This proposal brings together experts in the genetics of mood disorders from the Johns Hopkins University (JHU) School of Medicine and translational neuroscience from the Lieber Institute for Brain Development to investigate the genetic underpinnings of bipolar disorder (BP). Recent meta-analysis of genome-wide association studies (GWAS) of BP conducted by the Psychiatric Genomics Consortium (PGC) have led to the strongest credible reports of genetic associations with the disorder. However, the neurobiological mechanisms by which the implicated variants increase the risk for BP are unknown. In addition, the genetic variants identified thus far explain only a small proportion of the heritability of BP, indicating that the bulk of causal variants and the molecular pathways they are involved in remain unknown. The Lieber Institute, which specializes in the neuro-developmental origins of mental disorders in order to elucidate biological mechanisms of illness and motivate new treatments, has amassed one of the largest collections in the world of post-mortem brain samples from psychiatric patients and non-mentally ill control subjects. These samples have been extensively characterized clinically, genetically, and molecularly. As a result, they provide a unique resource for examining the neurobiological mechanisms by which genetic factors contribute to mental disorders directly in the primary affected tissue.

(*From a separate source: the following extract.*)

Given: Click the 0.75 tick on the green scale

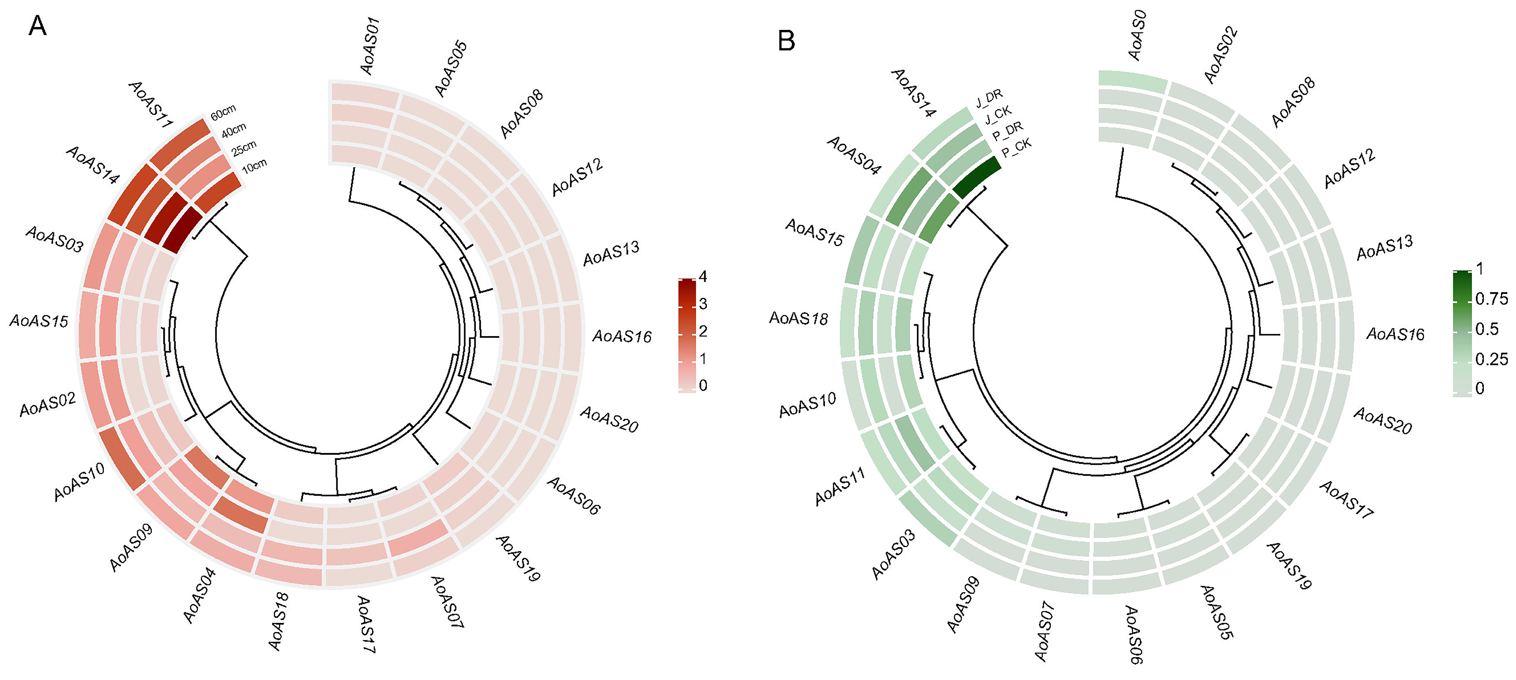Looking at the screenshot, I should point(1491,299).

We seek to integrate findings from GWAS by the PGC and RNA-sequencing of the transcriptomes of the Lieber brain samples to elucidate the genetic basis of BP.
The specific aims of the proposal are to: 1) Carry out RNA-sequencing of the amygdala and subgenual anterior cingulate cortex in 120 BP cases and 180 matched non-mentally ill controls from the Lieber brain sample collection (RNA-sequencing of the dorsolateral pre-frontal cortex and hippocampus from these samples is being completed as part of another project at no cost to the NIH, and we will add to this impressive resource data from key regions of the limbic system which are thought to be centrally involved in BP); 2) Test whether genome-wide significant SNPs identified from the PGC GWAS of BP are associated with mRNA expression, splicing, or long non-coding RNA expression across the key regions of the brain; 3) Test for differential expression at the exon, gene and transcript levels in key regions of the brain of BP case versus non-mentally ill controls, and use the results to examine if differentially expressed genes and their involved pathways are enriched for genetic associations with BP in the PGC GWAS data; and 4) Make the primary data and results from this project freely available via an online data resource. By identifying new genetic associations with BP and explicating the mechanisms by which they increase risk, we aim to provide novel targets for intervention in the disease process and, therefore, a more rational basis for improved treatments.
This proposal seeks to integrate findings from GWAS by the Psychiatric Genomics Consortium (PGC) and RNA-sequencing of the Lieber brain samples to elucidate the genetic basis of bipolar disorder, a devastating mood disorder. The goal is to identify new genetic variants associated with risk for the disorder and explicate the regulatory mechanisms by which they increase risk. Findings from the study will provide new targets for intervention in the disease and, therefore, a more rational basis for treatment.